Village in West Yorkshire, England

Scammonden or Dean Head was a village close to Huddersfield, in the Dean Head Valley, England, before the valley was flooded to create Scammonden Reservoir in the 1960s. The M62 motorway crosses the dam wall and then passes through a cutting to the west over which Scammonden Bridge carries the B6114. The Chapel of St Bartholomew still exists, as does the old vicarage, which is now home to Scammonden Sailing Club.

==History==
Historically in the West Riding of Yorkshire, Scammonden or Dean Head was a township and chapelry in Huddersfield parish covering more than 2,000 acres. In the 1870s it had a church, a Baptist chapel, a national school, a post office and 190 houses. Industry in the village included cotton-spinning and woollen manufacture and there were freestone quarries. In 1866 Scammonden became a separate civil parish, on 1 April 1937 the parish was abolished to form Colne Valley. In 1931 the parish had a population of 394. The area is now in the Kirklees district, in the county of West Yorkshire.
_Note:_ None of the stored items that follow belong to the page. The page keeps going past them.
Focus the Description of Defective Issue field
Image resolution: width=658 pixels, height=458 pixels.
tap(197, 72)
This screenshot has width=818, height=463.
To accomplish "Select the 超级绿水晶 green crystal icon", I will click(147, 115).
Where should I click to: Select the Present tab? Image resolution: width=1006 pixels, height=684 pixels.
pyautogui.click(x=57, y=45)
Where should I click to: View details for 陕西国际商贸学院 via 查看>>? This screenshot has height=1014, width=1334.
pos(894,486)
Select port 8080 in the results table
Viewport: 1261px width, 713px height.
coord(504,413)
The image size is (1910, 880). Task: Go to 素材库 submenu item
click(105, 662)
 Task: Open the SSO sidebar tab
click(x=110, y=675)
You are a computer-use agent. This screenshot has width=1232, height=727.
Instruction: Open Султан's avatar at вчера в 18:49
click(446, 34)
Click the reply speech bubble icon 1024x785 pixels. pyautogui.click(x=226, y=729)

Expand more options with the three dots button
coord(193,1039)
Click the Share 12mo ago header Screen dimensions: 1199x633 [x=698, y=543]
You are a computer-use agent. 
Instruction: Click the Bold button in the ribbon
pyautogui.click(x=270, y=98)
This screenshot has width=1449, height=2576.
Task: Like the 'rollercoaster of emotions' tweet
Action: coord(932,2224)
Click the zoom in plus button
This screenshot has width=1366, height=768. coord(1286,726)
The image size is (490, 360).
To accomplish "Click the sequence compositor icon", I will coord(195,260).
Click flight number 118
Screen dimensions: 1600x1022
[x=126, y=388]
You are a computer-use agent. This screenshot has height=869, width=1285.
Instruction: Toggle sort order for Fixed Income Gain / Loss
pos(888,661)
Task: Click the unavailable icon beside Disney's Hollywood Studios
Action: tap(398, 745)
A motorway and dam across the Dean Head Valley was proposed in the early 1960s and work began in 1964. Most buildings in the village were demolished or submerged in the reservoir when it was filled in 1969. Geologists considered the church and school would become unsafe once the dam was full. The church school closed in 1970 and is now a private residence.

Below Scammonden Road is an archaeological site of a late prehistoric settlement known as Meg Dyke.

==Geography==
Scammonden is surrounded by the moorland of the Pennines east of Blackstone Edge. About 900 acres were enclosed in 1820 but the surrounding hills are uncultivated rough pasture. Roads from Elland, Huddersfield and Manchester passed through the village.

==Religion==
There has been a chapel in Scammonden since 1615 and the church remains active. Scammonden was a chapelry in the Huddersfield ecclesiastical parish. Its old chapel was rebuilt at a cost of £1000 in 1813. It was replaced by the church in 1865. The church roof was replaced in 2002 with the aid of grants from English Heritage, charities and other community fundraising activities.